Exercise brief: Everything from the line holding "The height and width of the screenshot is (476, 670)." through the final line of the records is to be transcribed exactly, except pictures, and nothing beyond that.

Data for analysis:
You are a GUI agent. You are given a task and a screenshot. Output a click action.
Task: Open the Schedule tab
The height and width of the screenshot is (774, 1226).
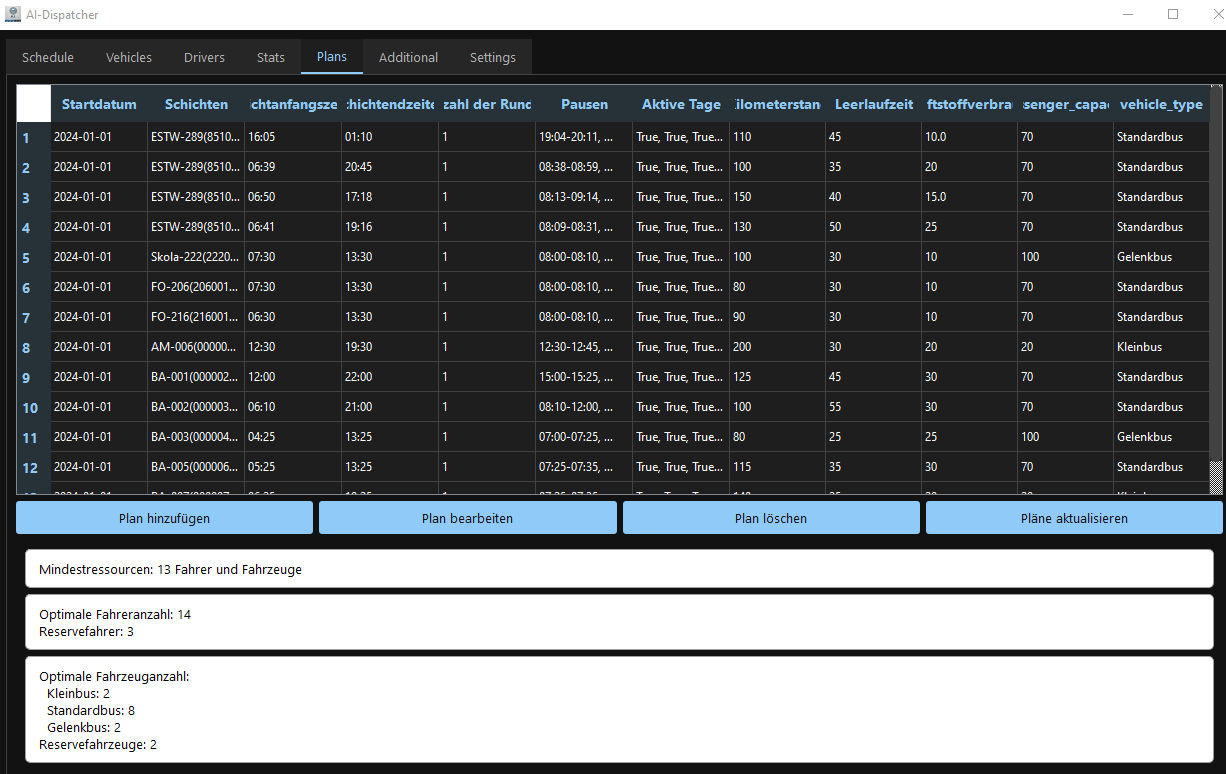coord(48,57)
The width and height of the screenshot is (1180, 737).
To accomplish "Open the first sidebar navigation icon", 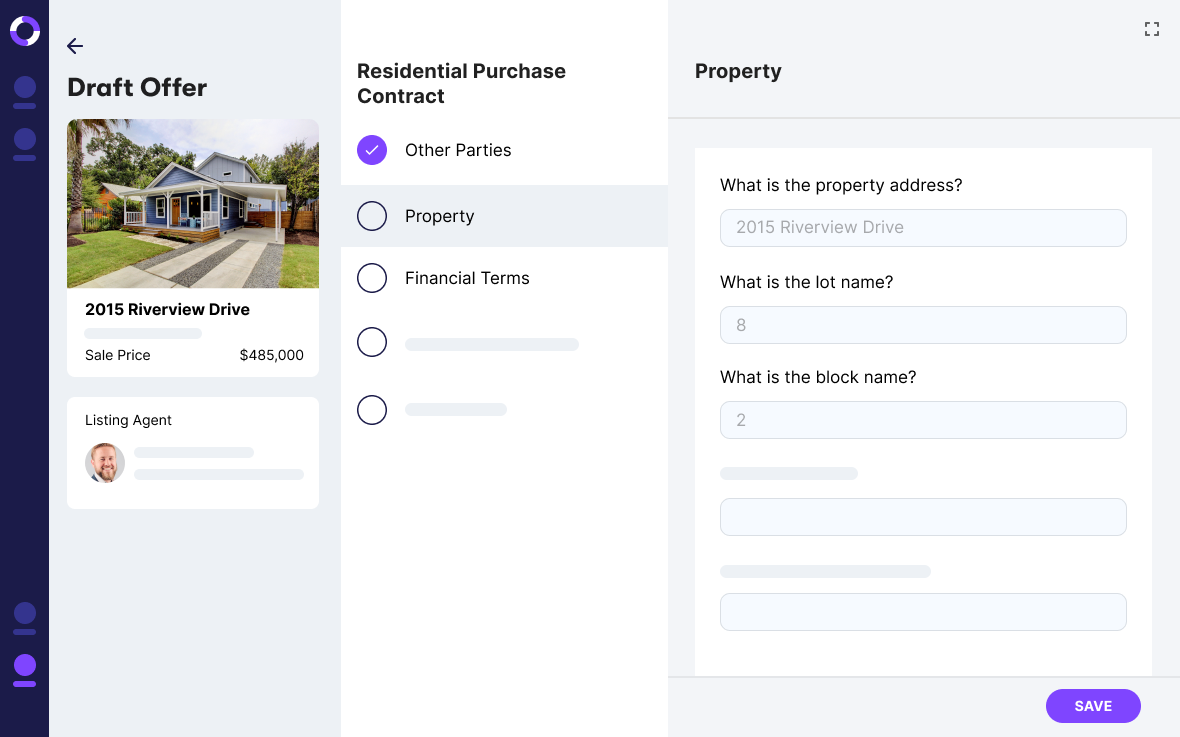I will 25,91.
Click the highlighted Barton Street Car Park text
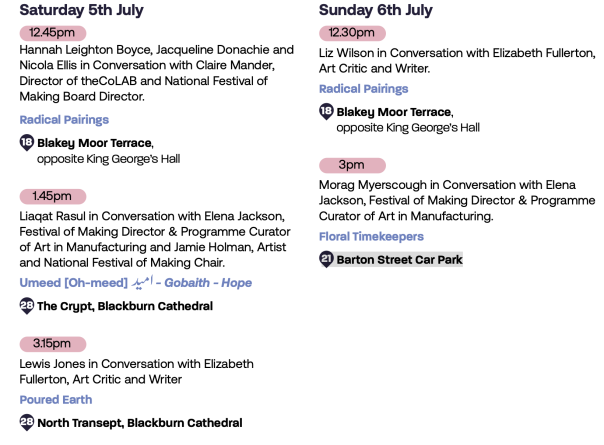604x445 pixels. coord(399,260)
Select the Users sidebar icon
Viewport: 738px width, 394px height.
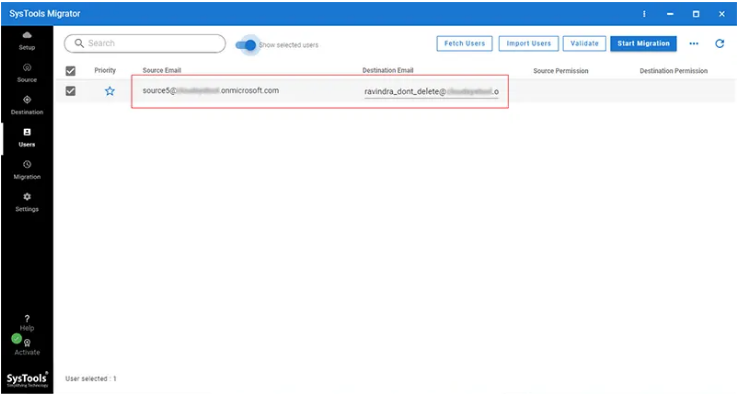click(x=27, y=132)
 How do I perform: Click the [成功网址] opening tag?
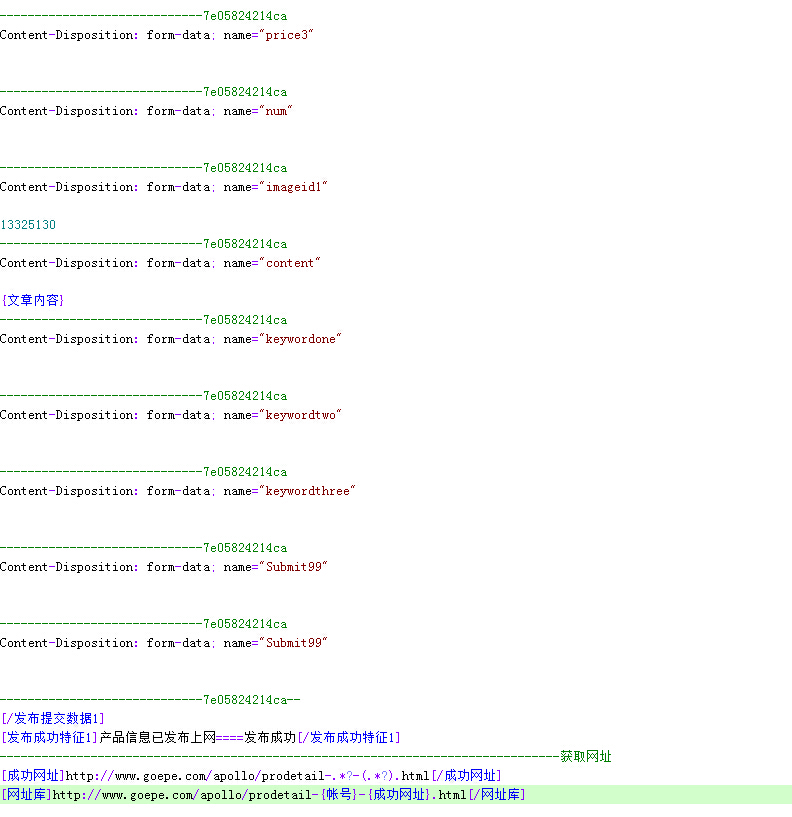click(33, 776)
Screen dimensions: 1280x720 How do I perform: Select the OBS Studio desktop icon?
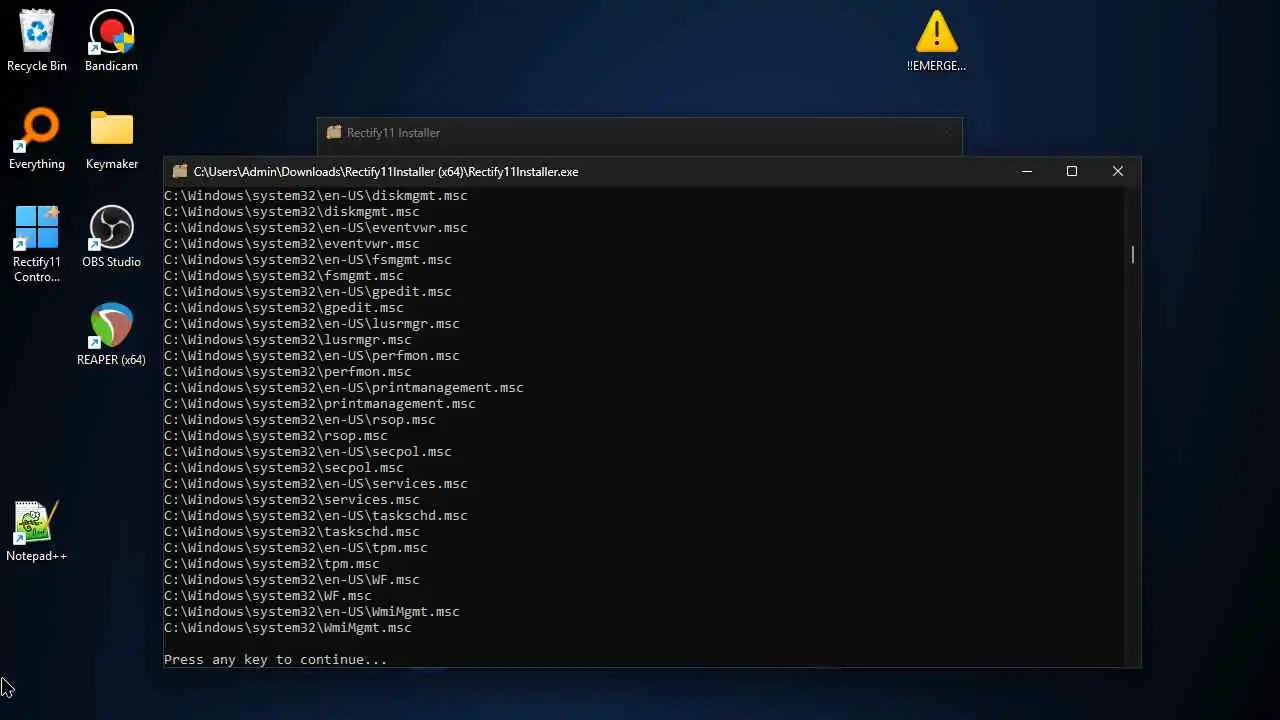pos(111,237)
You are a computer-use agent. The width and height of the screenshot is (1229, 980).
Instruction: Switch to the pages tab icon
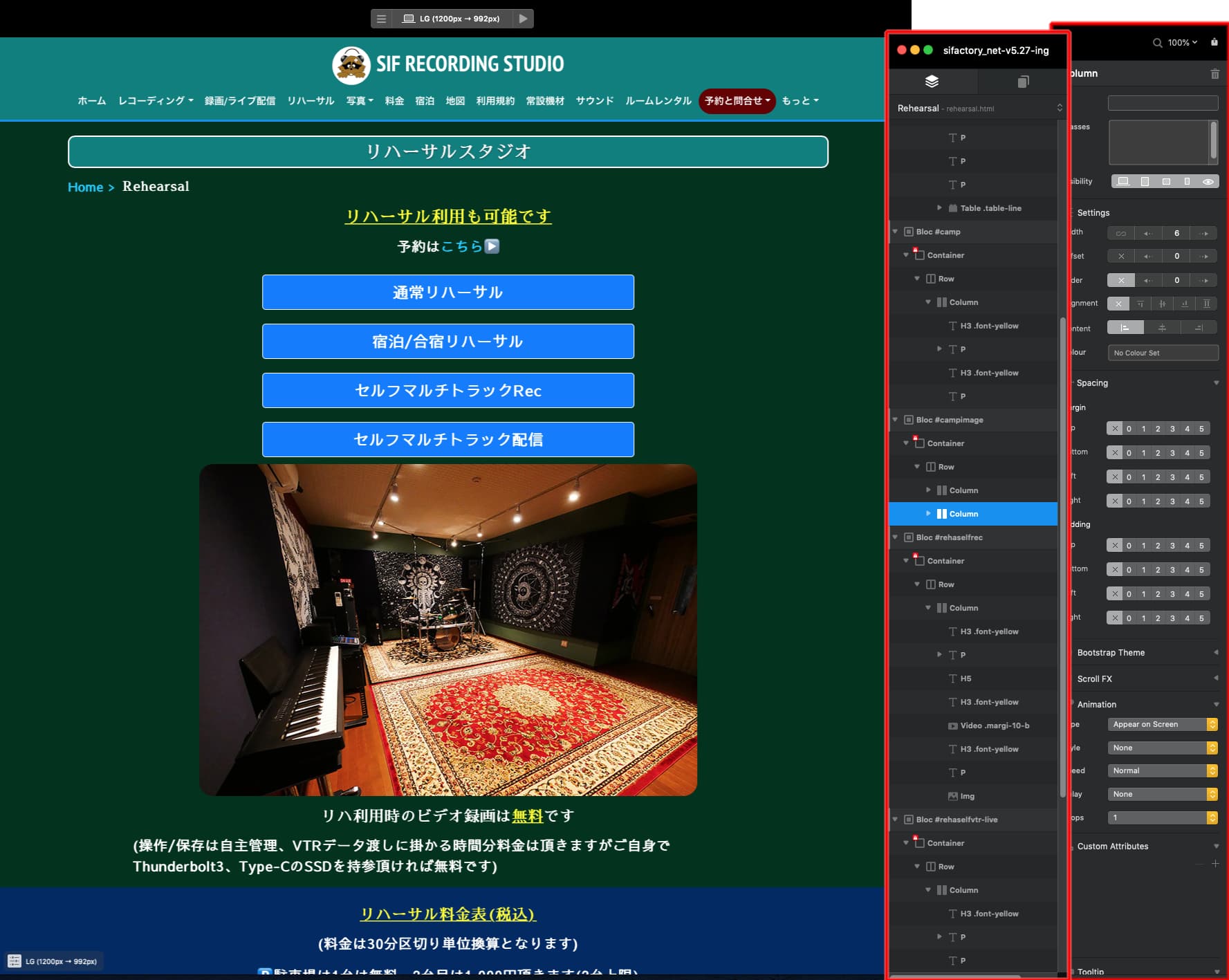click(x=1023, y=82)

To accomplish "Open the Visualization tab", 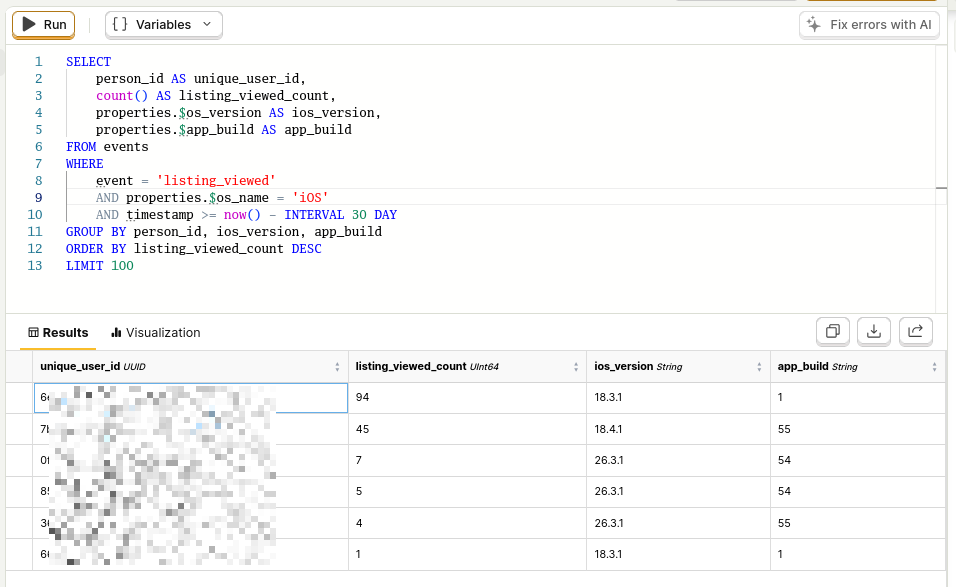I will pyautogui.click(x=155, y=332).
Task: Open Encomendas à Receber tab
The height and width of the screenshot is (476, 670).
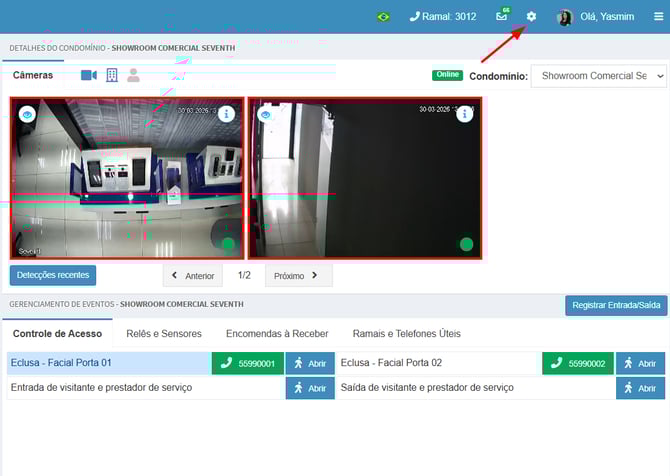Action: coord(277,333)
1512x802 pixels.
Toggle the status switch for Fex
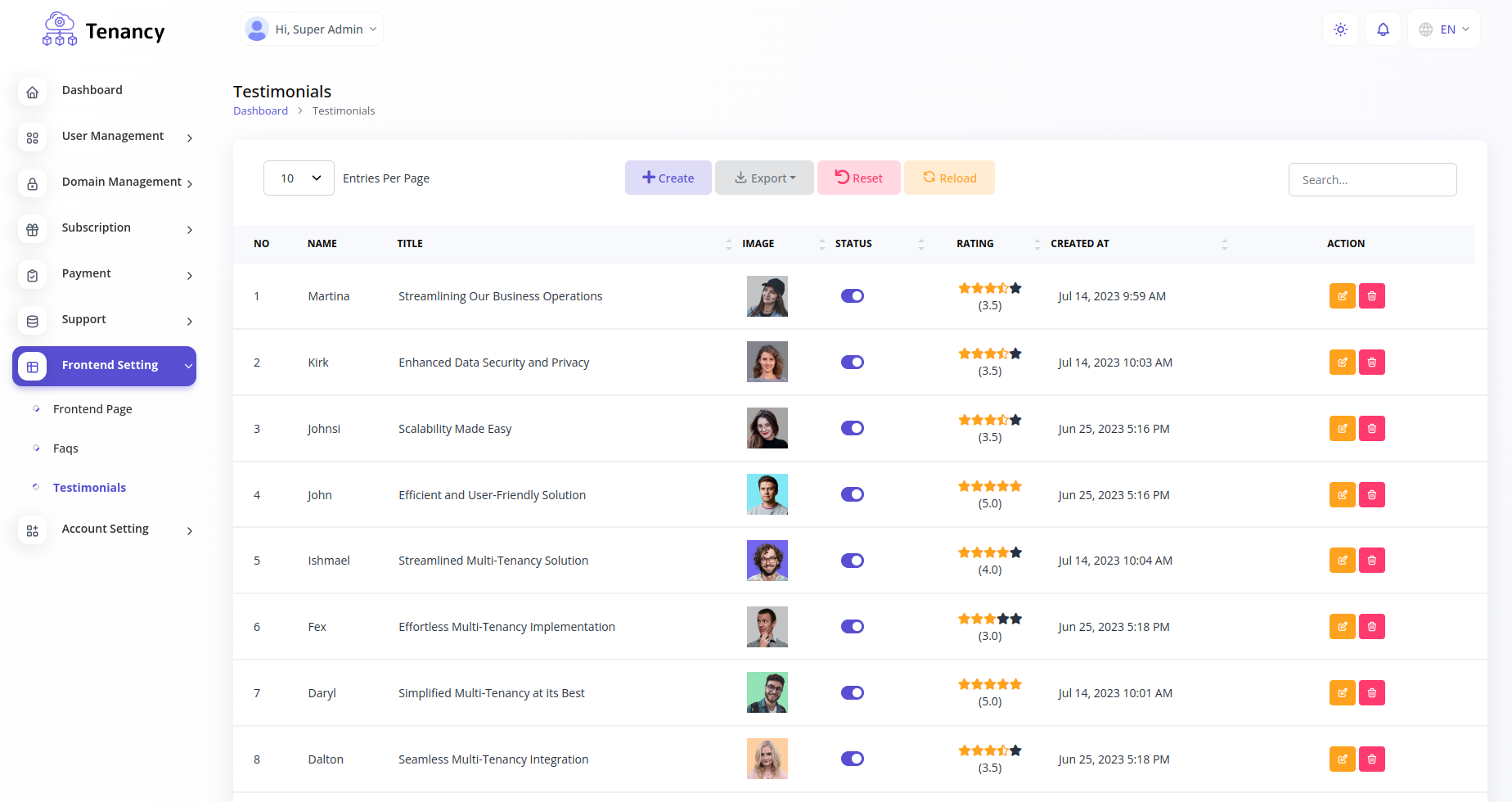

Task solution:
The height and width of the screenshot is (476, 670).
Action: coord(277,333)
1512x802 pixels.
Toggle the status switch for Fex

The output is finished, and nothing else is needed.